Article —
^^^^^^^^^^^^^^^^
For even more great books for babies, check out the following:

And of course, some helpful tips for how to find free baby books.

Books For Toddlers

Ah, the toddler years! Here are some of the best books for 1-year-olds, best books for 2-year-olds, and best books for 3-year-olds. Depending on your child, they may be ready to enjoy picture books on their own, but even if they’re not yet there, reading picture books with your toddlers is vital for literacy, for developing a love of books, and for bonding with your little one.

These are some of the best books for toddlers:

Bear Moves by Ben Bailey Smith (Doc Brown) and Sav Akyüz

“This dancing bear will get kids grooving, with sweet moves like Furry Breaking and Running Bear. Bold colours and exciting illustrations will make this one to read again and again.”

Hip-Hop Lollipop by Susan Montanari and Brian Pinkney

“An energetic little girl dances her way through her bedtime routine — something that I can certainly relate to. I pace when brushing my teeth, which can sometimes turn into a bit of a dance. The illustrations by Caldecott Honor winner Brian Pinkney are perfectly matched with the energy of the narrative.”

I Am Actually A Penguin by Sean Taylor and Kasia Matyjaszek

“A funny story about being yourself, starring a little girl who decides to live like a penguin when she’s given a penguin costume.”

>> Find 30 of the best book for toddlers here. <<

For even more of the best books for 1-year-olds, best books for 2-year-olds, and best books for 3-year-olds, check out:

Another way you can encourage your youngest ones to read is giving them a special space in which to do it. Check out how to make a toddler reading nook (and it’s okay if you as an adult want one for yourself!).

Books for Preschoolers

Finding books for preschoolers is so much fun. Books for 3-year-olds and books for 4-year-olds range from board books — so anything above — to picture books that make great read-alouds, as well as picture books that encourage independent reading. Whether your preschooler is able to read each word or simply admire the art, now is a perfect time to introduce your readers to this wealth of reading options.
^^^^^^^^^^^^^^^^
Material provided —

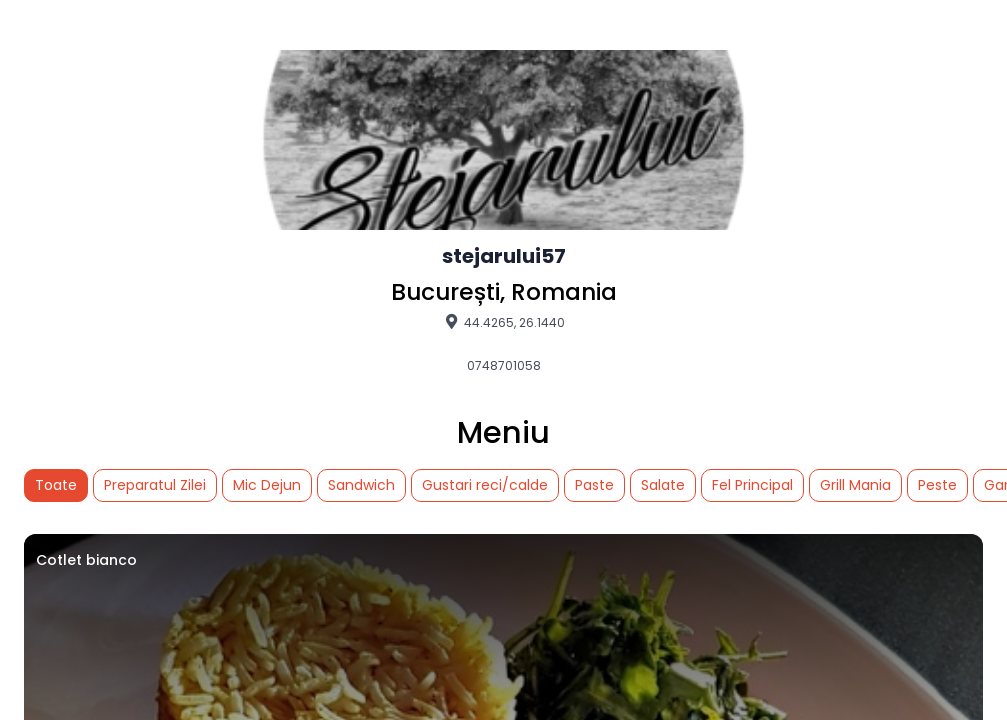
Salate (663, 485)
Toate (56, 485)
^^^^^^^^^^^^^^^^
Continue the article on books for babies, toddlers, and preschoolers, starting with the sentence that follows its final one.

Answer to the task —
Here are some of the best must-read preschool books:

Be Boy Buzz by bell hooks

“‘I be boy. All bliss boy. All fine beat. All beau boy. Beautiful’

Famed author bell hooks brings us a tight, exuberant story that captures the essence and energy of what it means to be a boy.”

Round is a Tortilla: A Book of Shapes by Roseanne Thong

“In this lively picture book, children discover shapes all around them: rectangles are ice-cream carts and stone metates, while triangles are slices of watermelon and quesadillas. Many of the featured objects are Latino in origin, and all are universal in appeal. With rich illustrations, a fun-to-read rhyming text, and an informative glossary, this playful concept book will reinforce the shapes found in every child’s day!”

Swimmy by Leo Lionni

“Deep in the sea lives a happy school of fish. Their watery world is full of wonders, but there is also danger, and the little fish are afraid to come out of hiding…until Swimmy comes along. Swimmy shows his friends how — with ingenuity and team work — they can overcome any danger.”

>> Find 50 must-read books for preschoolers here. <<

For more outstanding books for 3-year-olds and books for 4-year-olds, check out:

Books for Kindergarteners

Seeking books for 5-year-olds and books for 6-year-olds? These books for kindergarteners are the perfect way to encourage more independent and shared reading.

Kindergarteners are the perfect age for read-alouds, so start with sharing some of these outstanding books:

Ada Twist, Scientist by Andrea Beaty and David Roberts

“The rhyme scheme in this book is delightful, and the illustrations are wonderful. Tiny Ada Twist has more questions than her parents can handle. Initially overwhelmed, they begin to realize that she’s actually a super curious scientist kid who shouldn’t be stifled! The other two titles in this series are equally lovable: Iggy Peck, Architect and Rosie Revere, Engineer.”

Gaston by Kelly DiPucchio and Christian Robinson

“This book is an adorable lesson in diversity. Gaston doesn’t exactly look like his poodle siblings: Fi-Fi, Foo-Foo, and Ooh-La-La. While at the park, he meets a family of dogs that he does resemble, and they happen to have a poodle that matches his family. The mismatched puppies switch, but something doesn’t feel right.”

Maybe Something Beautiful by F. Isabel Campoy, Theresa Howell, and Rafael López

“A  thoughtful, gloriously illustrated story about a young girl who wants to use art to make her neighbourhood less grey. Based on the true story of the creation of the Urban Art Trail in San Diego, California, it’s really an inspiring story.”

>> Find the best kindergarten read-alouds here. <<

And never fear. There are boatloads of awesome books for 5-year-olds and books for 6-year-olds still to discover:

If you’ve been wondering how to get your young reader excited about books, get to know the 1000 books before kindergarten program, too.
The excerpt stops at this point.